Jawaban: Ada beberapa artikel di blog ini yang membahas hal ini, seperti “Mahasiswa diproses

atau memproses?” dan “PBL dalam KBK”.

  3. Yoga Pamungkas Susani

  Saya menjawab sebagai mahasiswa. Berdasar pengalaman saya dan yang saya lihat selama ini, seringkali memang penelitian berangkat dari minat, kadang berangkat dari kuesioner atau instrumen yang ditemukan, bukan dari masalah teoritis atau praktis. Tidak ada salahnya jika hal tersebut dikembalikan ke teori atau kemudian peneliti memperdalam minat tersebut dan melakukan penelitian dengan baik. Memahami teori ternyata tidak mudah. Berdasar pengalaman saya belajar situated learning (Lave & Wenger, 1991), saya cukup sulit untuk mengambil intinya. Mungkin mahasiswa perlu dilatih untuk memahami teori, kemudian menemukan konstruk-konstruk dalam teori tersebut, menemukan proposisi-proposisinya, menggambarkannya dalam bentuk diagram, dan mengkritisinya. Hal ini bisa juga dilakukan ketika acara critical appraisal jurnal, sehingga mahasiswa terlatih untuk menemukan proposisi, menggambarkannya dalam diagram, dan kemudian mampu menelaahnya.

  4. Made Pariarth

  Masalah penelitian memang selalu menarik untuk didiskusikan. Penelitian timbul sebagai suatu upaya manusia untuk menjelaskan fenomena-fenomena yang terjadi dalam kehidupan. Hasil berbagai penelitian kemudian disusun manusia dalam bentuk proposisi-proposisi yang menjadi sebuah teori dalam usahanya untuk menjelaskan suatu fenomena.

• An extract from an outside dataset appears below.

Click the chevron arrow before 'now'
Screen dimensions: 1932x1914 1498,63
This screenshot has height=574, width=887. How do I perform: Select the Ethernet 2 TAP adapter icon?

  Dalam bidang pendidikan kedokteran, Saya setuju dengan pendapat dr. Rossi Sanusi bahwa sebaiknya dibuat batasan-batasan mana yang diteliti oleh S1 (skripsi), S2 (tesis) dan S3 (disertasi). Hal ini terkait dengan kompleksitas permasalahan yang akan dijawab dalam penelitian. Adanya batasan akan membuat peneliti (baca: mahasiswa) lebih mempunyai arah dalam memilih sejauh mana cakupan penelitian. Kadang-kadang masih ada mahasiswa strata 2 mengerjakan penelitian yang cocok untuk mahasiswa strata 1.

  Sebaiknya penelitian dalam medical education berlandaskan pada suatu teori belajar dan atau pendidikan tertentu sehingga penelitian yang dilakukan bermanfaat baik untuk perkembangan teori yang menjadi landasan maupun bermanfaat secara praktis. Mungkin banyak penelitian yang lebih mencondongkan pada aspek praktis tanpa berlandaskan teori yang kuat, walaupun hasil penelitian bermakna namun kadang-kadang dalam penerapannya secara luas timbul berbagai permasalahan (mungkin karena teori tidak lengkap atau kesalahan dalam implementasinya, Dalam melakukan penelitian, sangat penting peneliti (baca: mahasiswa) mempunyai sifat skeptis/ ragu-ragu terhadap kebenaran teori yang diteliti, karena teori yang sifatnya kebenaran sementara dan belum sempurna. Kadang-kadang peneliti (mahasiswa) terlalu percaya dengan kebenaran teori sehingga berusaha agar penelitiannya sesuai dengan teori yang dipakai. Ini yang sangat berbahaya bagi perkembangan teori atau ilmu secara umum. Atau seperti yang dikatakan dr. Rossi, peneliti (mahasiswa) terlalu percaya diri telah mempunyai persepsi yang valid tentang suatu fenomena sehingga mengarang teori sendiri tanpa dasar empiris yang kuat. Ini juga sangat berbahaya karena sangat menyesatkan. Ucapan terkenal dari Alexander Pope yang menyatakan “some people will never learn anything, for this reason, because they understand everything too

  

soon” layak kita renungkan secara mendalam. Peneliti harus menganggap melakukan penelitian

juga merupakan sebuah pembelajaran, bukan hanya pemenuhan kewajiban (publish or perish).

  Semakin kita bersikap skeptis dalam memandang teori yang dijadikan landasan dalam melakukan penelitian, maka semakin banyak pembelajaran yang akan kita dapatkan. Education

  is all a matter of building bridges.